TASK BRIEF
Without changing a single word, restate the entries below.

SUPPLIED MATERIAL
■ ■ ■ ■ ■

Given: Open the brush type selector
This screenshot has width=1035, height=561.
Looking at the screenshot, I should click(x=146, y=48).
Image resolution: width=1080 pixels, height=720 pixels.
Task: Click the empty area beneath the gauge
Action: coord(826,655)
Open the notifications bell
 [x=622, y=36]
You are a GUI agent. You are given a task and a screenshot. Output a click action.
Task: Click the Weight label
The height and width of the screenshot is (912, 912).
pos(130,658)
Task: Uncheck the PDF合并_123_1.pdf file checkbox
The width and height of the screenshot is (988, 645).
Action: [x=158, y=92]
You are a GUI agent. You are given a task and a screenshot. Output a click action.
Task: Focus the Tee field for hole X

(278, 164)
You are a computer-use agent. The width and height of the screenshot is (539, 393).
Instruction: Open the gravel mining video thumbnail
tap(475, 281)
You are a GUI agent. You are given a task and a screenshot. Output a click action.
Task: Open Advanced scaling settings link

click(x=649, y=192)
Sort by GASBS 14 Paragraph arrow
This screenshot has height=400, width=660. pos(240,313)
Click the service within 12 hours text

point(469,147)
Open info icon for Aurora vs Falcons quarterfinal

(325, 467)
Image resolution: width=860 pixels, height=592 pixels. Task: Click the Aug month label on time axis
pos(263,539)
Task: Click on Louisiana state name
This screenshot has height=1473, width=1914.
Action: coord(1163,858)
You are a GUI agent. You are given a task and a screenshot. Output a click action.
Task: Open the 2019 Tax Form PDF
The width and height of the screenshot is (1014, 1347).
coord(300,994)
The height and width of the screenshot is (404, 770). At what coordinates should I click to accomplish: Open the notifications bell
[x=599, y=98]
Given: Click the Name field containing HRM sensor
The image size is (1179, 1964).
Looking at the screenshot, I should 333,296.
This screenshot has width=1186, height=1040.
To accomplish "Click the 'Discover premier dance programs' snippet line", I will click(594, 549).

■ ■ ■ ■ ■

EXERCISE SOLUTION
Given: Open the brush type selector
This screenshot has width=1035, height=561.
Looking at the screenshot, I should click(x=146, y=48).
Image resolution: width=1080 pixels, height=720 pixels.
Task: Click the empty area beneath the gauge
Action: coord(826,655)
Open the notifications bell
 [x=622, y=36]
You are a GUI agent. You are given a task and a screenshot. Output a click action.
Task: Click the Weight label
The height and width of the screenshot is (912, 912).
pos(130,658)
Task: Uncheck the PDF合并_123_1.pdf file checkbox
The width and height of the screenshot is (988, 645).
Action: [x=158, y=92]
You are a GUI agent. You are given a task and a screenshot. Output a click action.
Task: Focus the Tee field for hole X

(278, 164)
You are a computer-use agent. The width and height of the screenshot is (539, 393).
Instruction: Open the gravel mining video thumbnail
tap(475, 281)
You are a GUI agent. You are given a task and a screenshot. Output a click action.
Task: Open Advanced scaling settings link

click(x=649, y=192)
Sort by GASBS 14 Paragraph arrow
This screenshot has height=400, width=660. pos(240,313)
Click the service within 12 hours text

point(469,147)
Open info icon for Aurora vs Falcons quarterfinal

(325, 467)
Image resolution: width=860 pixels, height=592 pixels. Task: Click the Aug month label on time axis
pos(263,539)
Task: Click on Louisiana state name
This screenshot has height=1473, width=1914.
Action: coord(1163,858)
You are a GUI agent. You are given a task and a screenshot. Output a click action.
Task: Open the 2019 Tax Form PDF
The width and height of the screenshot is (1014, 1347).
coord(300,994)
The height and width of the screenshot is (404, 770). At what coordinates should I click to accomplish: Open the notifications bell
[x=599, y=98]
Given: Click the Name field containing HRM sensor
The image size is (1179, 1964).
Looking at the screenshot, I should 333,296.
This screenshot has width=1186, height=1040.
To accomplish "Click the 'Discover premier dance programs' snippet line", I will click(594, 549).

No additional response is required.